Contromano rispetto alla Chiesa, all’Europa, ai sindaci ribelli, alle opposizioni e all’anima pentastellata della maggioranza, Matteo Salvini continua la sua corsa verso i seggi delle Europee e da ogni palco, da ogni piattaforma web, rilancia le sue parole d’ordine: «Crollano gli sbarchi, crollano i permessi umanitari. Volere è potere, io non mollo di un millimetro, avanti tutta!». Un inno di battaglia che mette insieme la questione sicurezza con la vicenda dei migranti alla ricerca di un porto sicuro e che risponde con un secco «no» alle apertura di Giuseppe Conte e Luigi Di Maio.
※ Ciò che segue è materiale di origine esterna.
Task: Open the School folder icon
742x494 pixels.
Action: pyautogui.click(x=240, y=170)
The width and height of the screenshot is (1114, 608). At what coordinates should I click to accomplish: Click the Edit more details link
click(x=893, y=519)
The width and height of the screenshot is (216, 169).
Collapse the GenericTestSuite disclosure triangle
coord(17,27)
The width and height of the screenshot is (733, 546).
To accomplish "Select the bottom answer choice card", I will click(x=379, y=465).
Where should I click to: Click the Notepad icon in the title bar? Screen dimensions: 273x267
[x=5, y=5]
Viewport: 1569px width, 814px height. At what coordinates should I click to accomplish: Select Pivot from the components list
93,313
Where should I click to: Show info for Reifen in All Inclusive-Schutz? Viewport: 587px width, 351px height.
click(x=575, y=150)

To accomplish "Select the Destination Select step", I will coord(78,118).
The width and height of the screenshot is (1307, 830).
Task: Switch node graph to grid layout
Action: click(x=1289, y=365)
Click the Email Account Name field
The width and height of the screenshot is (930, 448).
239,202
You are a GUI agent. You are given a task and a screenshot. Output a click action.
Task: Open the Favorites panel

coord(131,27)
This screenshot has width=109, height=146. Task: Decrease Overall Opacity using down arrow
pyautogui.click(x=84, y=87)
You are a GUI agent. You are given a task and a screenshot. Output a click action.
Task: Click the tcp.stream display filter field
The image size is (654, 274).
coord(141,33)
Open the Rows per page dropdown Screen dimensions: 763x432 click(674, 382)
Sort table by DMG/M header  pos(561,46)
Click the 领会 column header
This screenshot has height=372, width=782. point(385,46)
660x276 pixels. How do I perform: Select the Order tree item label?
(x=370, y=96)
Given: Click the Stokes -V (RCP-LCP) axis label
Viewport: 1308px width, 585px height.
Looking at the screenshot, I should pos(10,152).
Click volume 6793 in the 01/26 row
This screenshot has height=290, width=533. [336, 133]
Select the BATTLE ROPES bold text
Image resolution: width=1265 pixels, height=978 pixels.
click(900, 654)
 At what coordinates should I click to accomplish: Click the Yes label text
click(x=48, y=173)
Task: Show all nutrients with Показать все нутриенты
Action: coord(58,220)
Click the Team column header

Per il ministro dell’Interno, deciso a non cedere «a ricatti e menzogne» e a buttare tutta la responsabilità e la vergogna del caso sull’Europa, i porti italiani devono restare chiusi. E se per il ministro del Lavoro l’Italia «deve dare una lezione di umanità a tutta l’Europa» accogliendo le donne e i bambini, Salvini non torna indietro.
Scontro interno al M5S
Dopo lo scontro sui migranti, il Carroccio sfida il M5S e scatta la fronda sulla legittima difesa. È una fronda che raccoglie soprattutto i malumori di parlamentari del Sud, pronti adare nuova battaglia sulle altre due leggi care a Matteo Salvini, legittima difesa e autonomia regionale di Emilia, Veneto e Lombardia. Gli uomini di Di Maio che tengono la conta del gruppo parlano di almeno una trentina di deputati che chiederanno una modifica alla formulazione della legittima difesa già approvata in Senato a fine ottobre. Il grosso dei ribelli a Montecitorio è rappresentato dai diciotto deputati che firmarono una lettera per cambiare proprio il decreto Sicurezza ritornato al centro del dibattito e bersaglio della disobbedienza civile dei sindaci di centrosinistra. Ma dietro questa pattuglia di irriducibili si agitano altri parlamentari convinti che sia sbagliato appiattirsi sulle posizioni della Lega.